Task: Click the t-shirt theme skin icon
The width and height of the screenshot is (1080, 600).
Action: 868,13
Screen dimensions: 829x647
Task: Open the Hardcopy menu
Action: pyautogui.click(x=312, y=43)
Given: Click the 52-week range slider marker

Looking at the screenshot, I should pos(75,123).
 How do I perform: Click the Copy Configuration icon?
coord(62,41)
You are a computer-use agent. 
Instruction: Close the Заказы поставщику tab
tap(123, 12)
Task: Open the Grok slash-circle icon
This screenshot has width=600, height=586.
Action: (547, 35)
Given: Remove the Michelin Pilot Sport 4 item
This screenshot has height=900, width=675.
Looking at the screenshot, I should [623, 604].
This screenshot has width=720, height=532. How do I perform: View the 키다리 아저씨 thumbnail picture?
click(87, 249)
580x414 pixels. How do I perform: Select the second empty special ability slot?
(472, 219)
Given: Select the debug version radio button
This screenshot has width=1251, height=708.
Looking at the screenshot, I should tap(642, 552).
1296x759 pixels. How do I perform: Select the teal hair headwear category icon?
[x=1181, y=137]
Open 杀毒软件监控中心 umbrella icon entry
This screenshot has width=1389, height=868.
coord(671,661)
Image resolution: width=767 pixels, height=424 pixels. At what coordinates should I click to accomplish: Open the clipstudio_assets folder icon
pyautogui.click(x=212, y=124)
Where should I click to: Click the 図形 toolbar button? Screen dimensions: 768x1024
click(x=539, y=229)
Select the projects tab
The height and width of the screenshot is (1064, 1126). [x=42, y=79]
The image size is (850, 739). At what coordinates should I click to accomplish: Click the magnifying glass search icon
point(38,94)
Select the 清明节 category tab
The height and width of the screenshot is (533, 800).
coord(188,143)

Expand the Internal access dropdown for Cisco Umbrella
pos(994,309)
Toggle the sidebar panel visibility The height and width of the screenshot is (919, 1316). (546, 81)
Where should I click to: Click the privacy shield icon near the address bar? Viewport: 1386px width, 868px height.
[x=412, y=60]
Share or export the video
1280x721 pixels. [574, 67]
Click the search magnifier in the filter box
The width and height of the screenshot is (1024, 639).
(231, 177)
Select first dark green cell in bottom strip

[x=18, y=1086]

* _Directions for this task_: Return every record exactly as it was given.

* _Answer box_:
Task: Click the t-shirt theme skin icon
The width and height of the screenshot is (1080, 600).
Action: 868,13
Screen dimensions: 829x647
Task: Open the Hardcopy menu
Action: pyautogui.click(x=312, y=43)
Given: Click the 52-week range slider marker

Looking at the screenshot, I should pos(75,123).
 How do I perform: Click the Copy Configuration icon?
coord(62,41)
You are a computer-use agent. 
Instruction: Close the Заказы поставщику tab
tap(123, 12)
Task: Open the Grok slash-circle icon
This screenshot has width=600, height=586.
Action: (547, 35)
Given: Remove the Michelin Pilot Sport 4 item
This screenshot has height=900, width=675.
Looking at the screenshot, I should [623, 604].
This screenshot has width=720, height=532. How do I perform: View the 키다리 아저씨 thumbnail picture?
click(87, 249)
580x414 pixels. How do I perform: Select the second empty special ability slot?
(472, 219)
Given: Select the debug version radio button
This screenshot has width=1251, height=708.
Looking at the screenshot, I should tap(642, 552).
1296x759 pixels. How do I perform: Select the teal hair headwear category icon?
[x=1181, y=137]
Open 杀毒软件监控中心 umbrella icon entry
This screenshot has width=1389, height=868.
coord(671,661)
Image resolution: width=767 pixels, height=424 pixels. At what coordinates should I click to accomplish: Open the clipstudio_assets folder icon
pyautogui.click(x=212, y=124)
Where should I click to: Click the 図形 toolbar button? Screen dimensions: 768x1024
click(x=539, y=229)
Select the projects tab
The height and width of the screenshot is (1064, 1126). [x=42, y=79]
The image size is (850, 739). At what coordinates should I click to accomplish: Click the magnifying glass search icon
point(38,94)
Select the 清明节 category tab
The height and width of the screenshot is (533, 800).
coord(188,143)

Expand the Internal access dropdown for Cisco Umbrella
pos(994,309)
Toggle the sidebar panel visibility The height and width of the screenshot is (919, 1316). (546, 81)
Where should I click to: Click the privacy shield icon near the address bar? Viewport: 1386px width, 868px height.
[x=412, y=60]
Share or export the video
1280x721 pixels. [574, 67]
Click the search magnifier in the filter box
The width and height of the screenshot is (1024, 639).
(231, 177)
Select first dark green cell in bottom strip

[x=18, y=1086]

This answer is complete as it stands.